What you have to do — Please copy, exactly as they appear below, the lines from the one containing "This screenshot has width=1884, height=1060." through the one containing "Click the red Save button".

Dataset extract —

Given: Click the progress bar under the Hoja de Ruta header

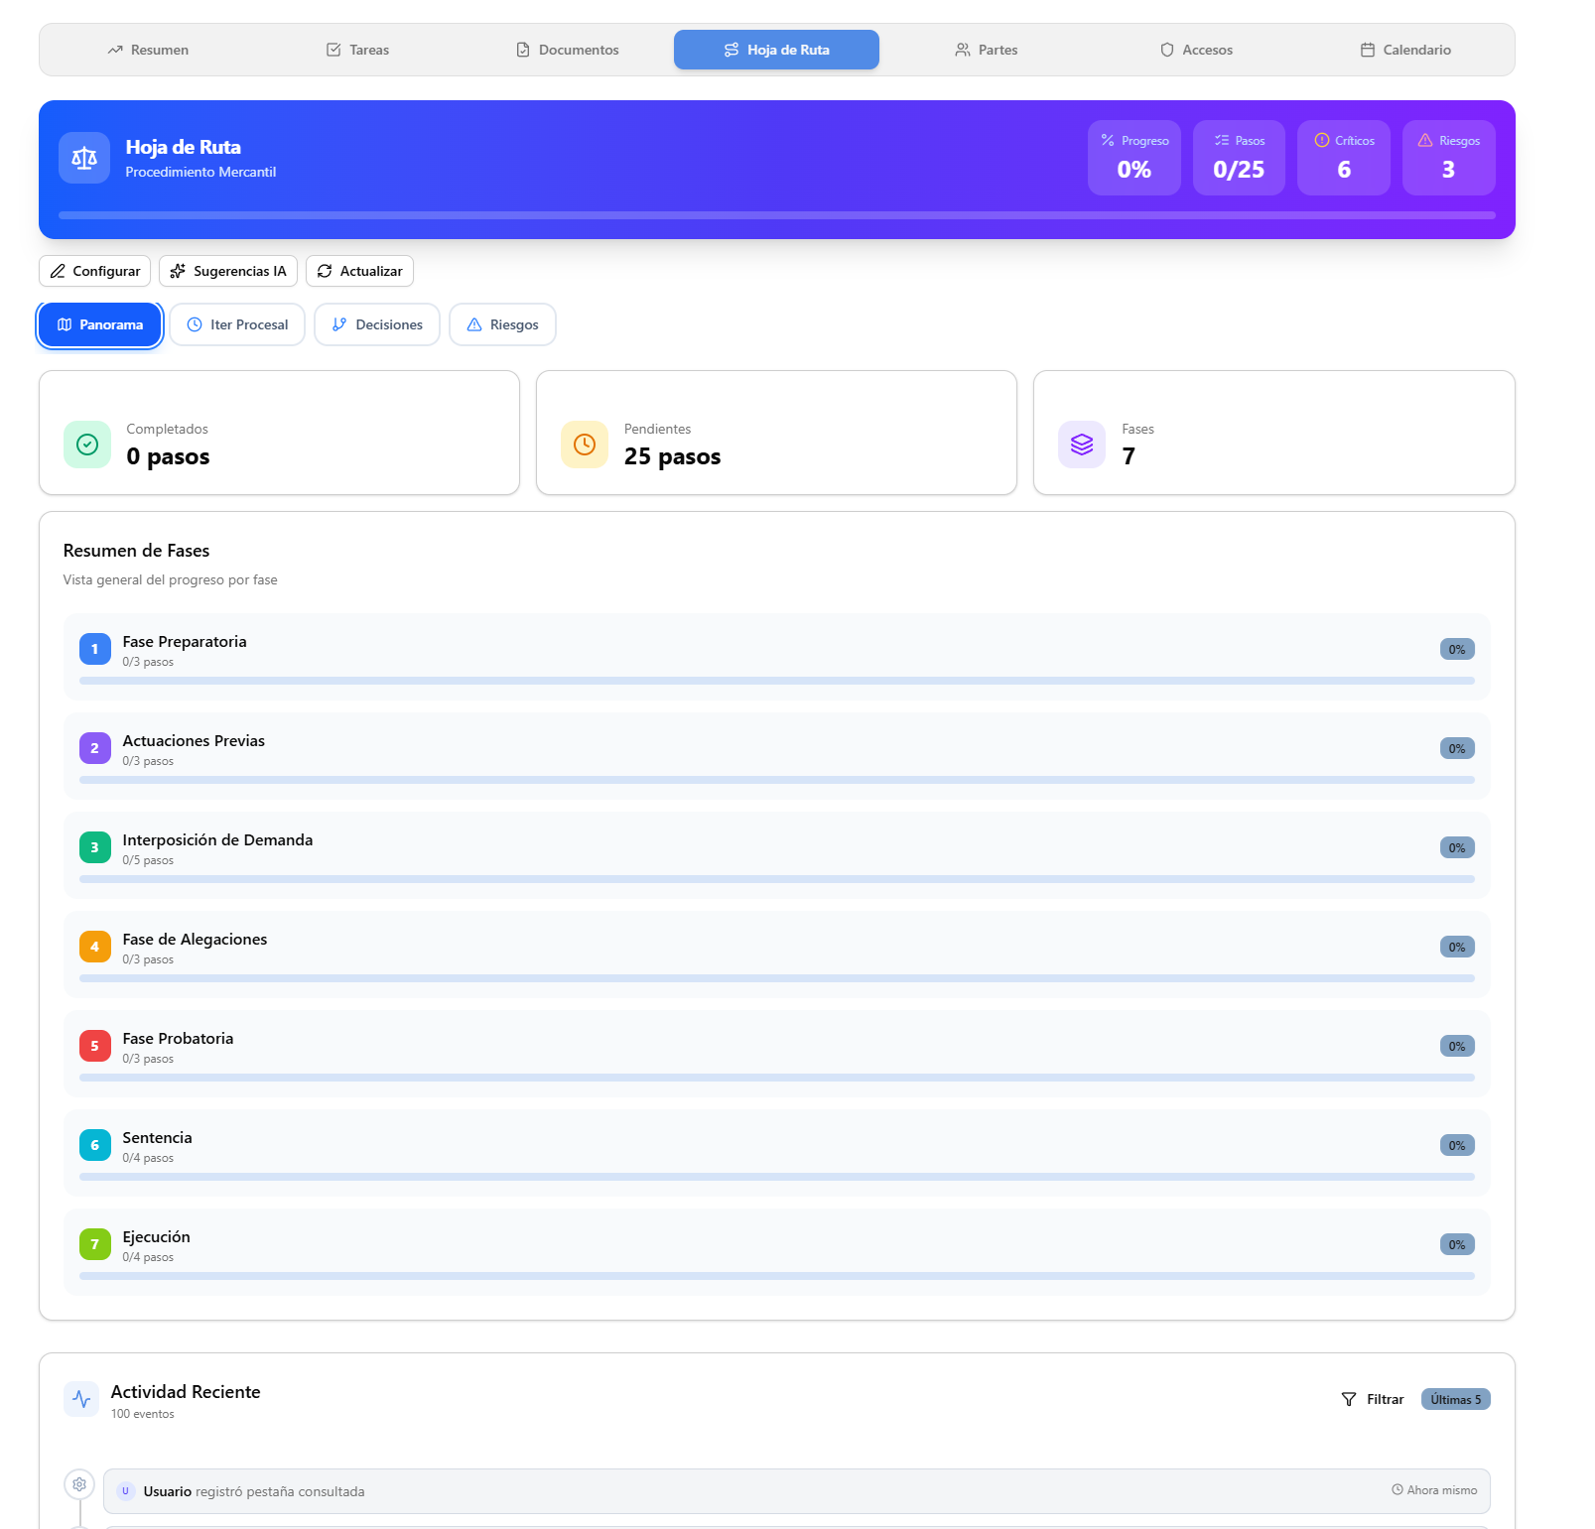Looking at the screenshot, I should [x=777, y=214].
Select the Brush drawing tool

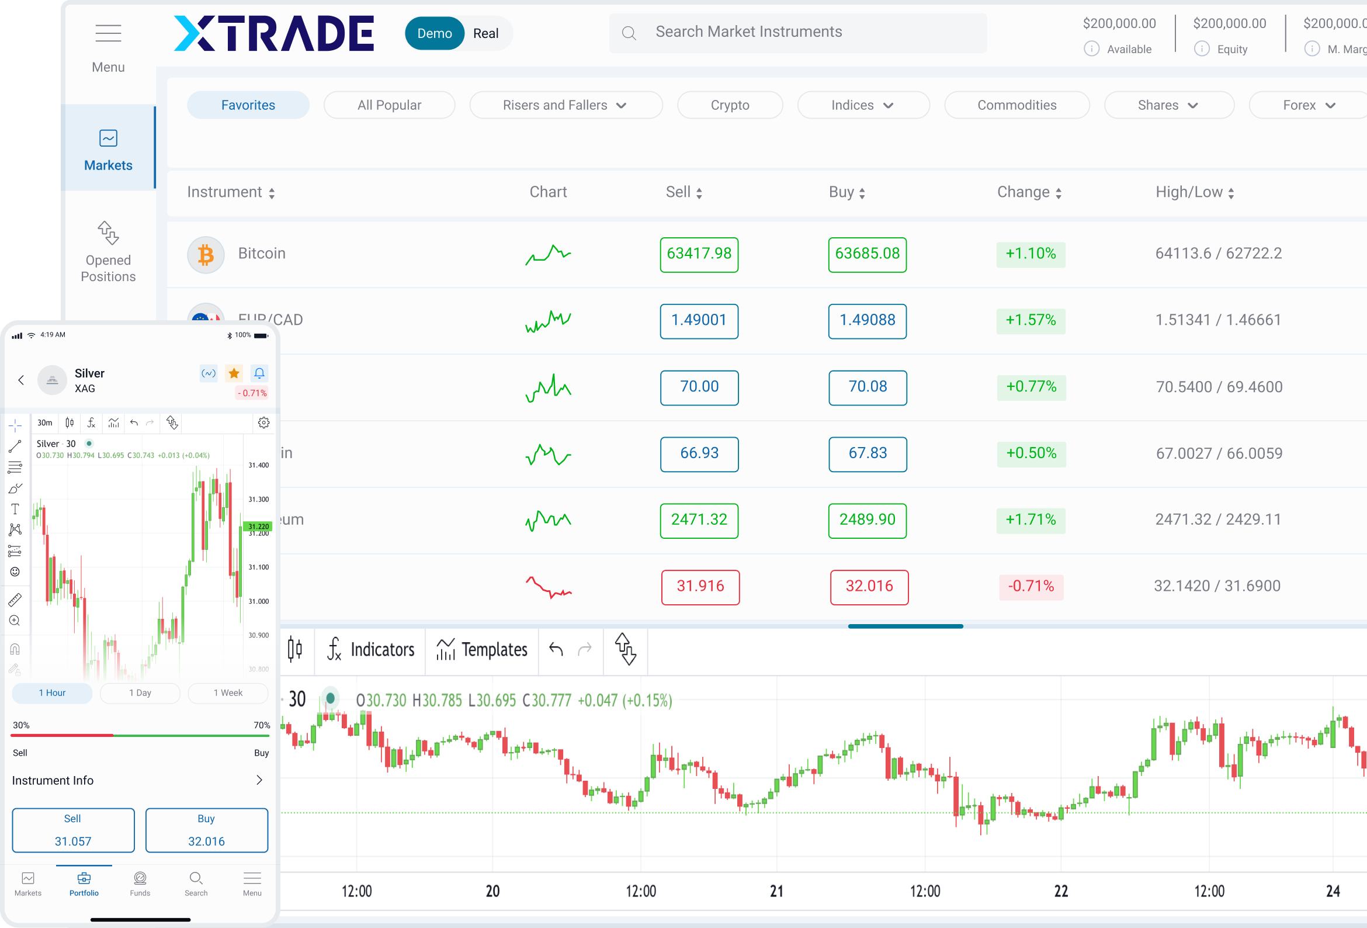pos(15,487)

...

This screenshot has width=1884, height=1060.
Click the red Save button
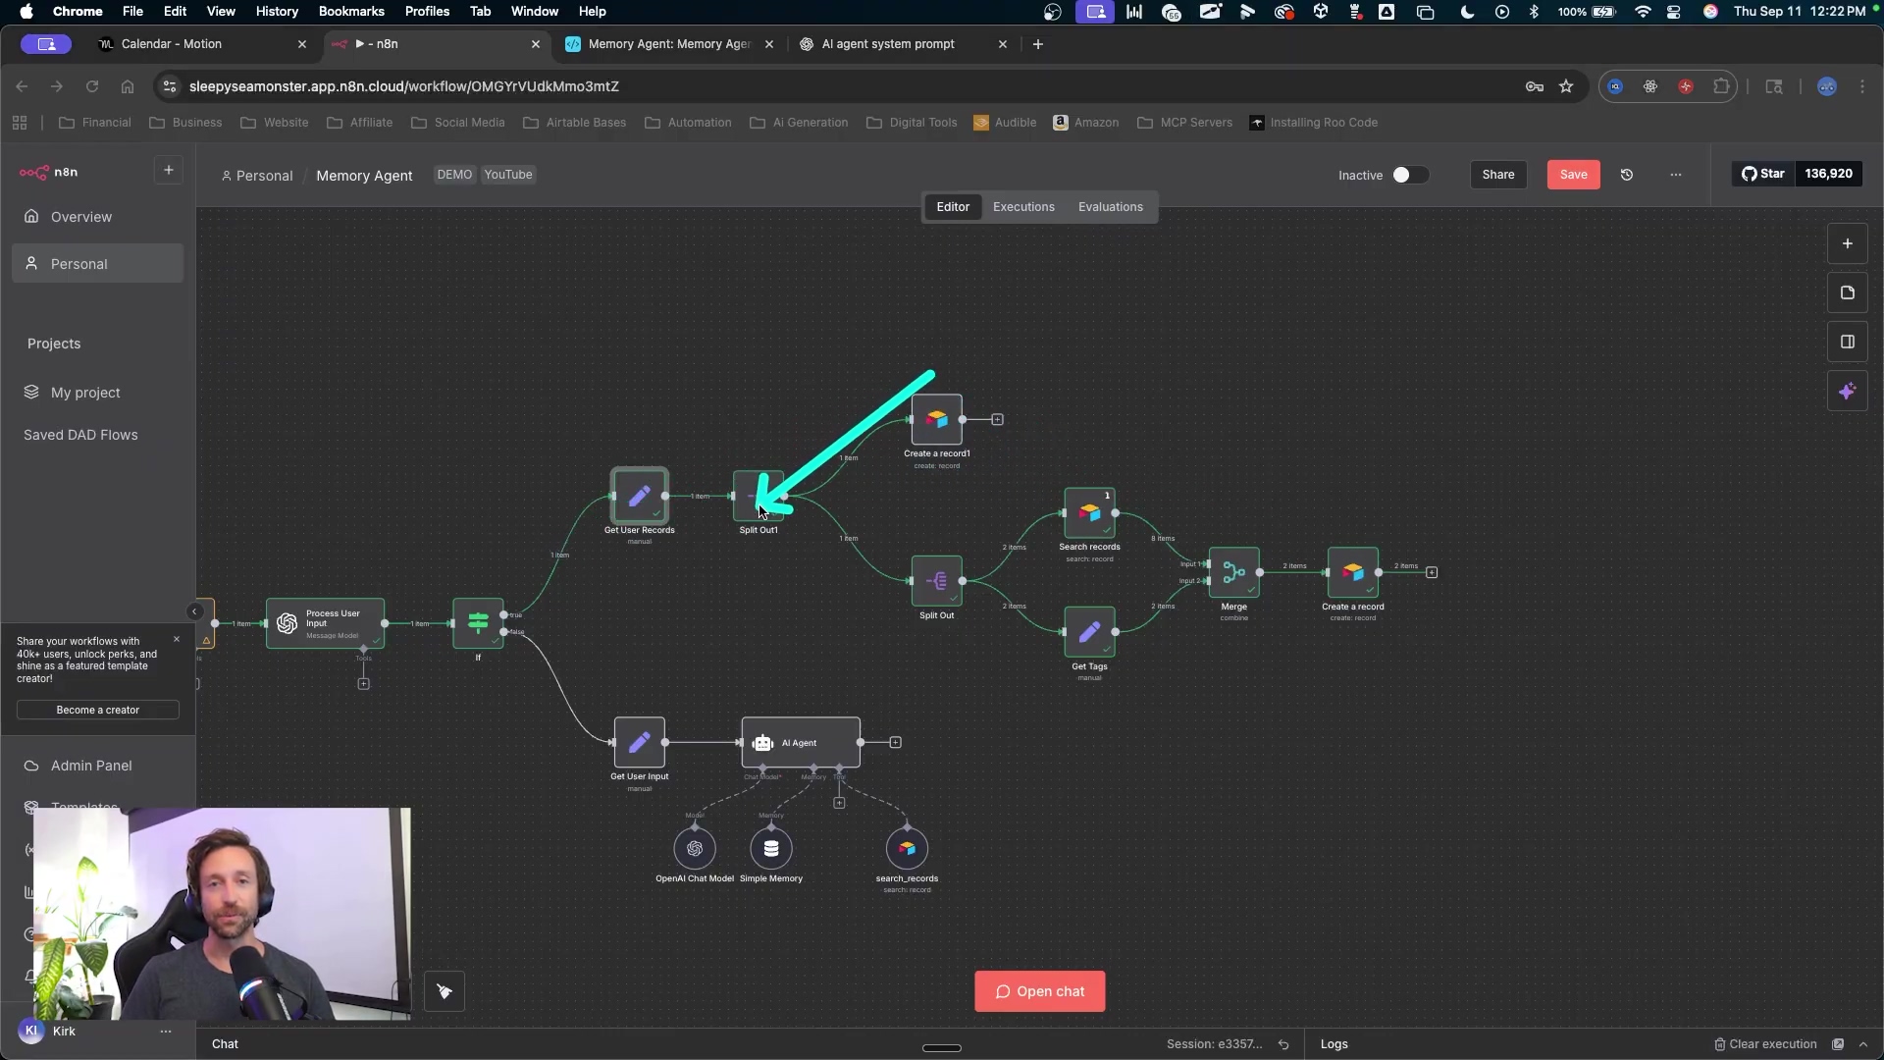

Solution for this problem —
This screenshot has width=1884, height=1060.
Click the red Save button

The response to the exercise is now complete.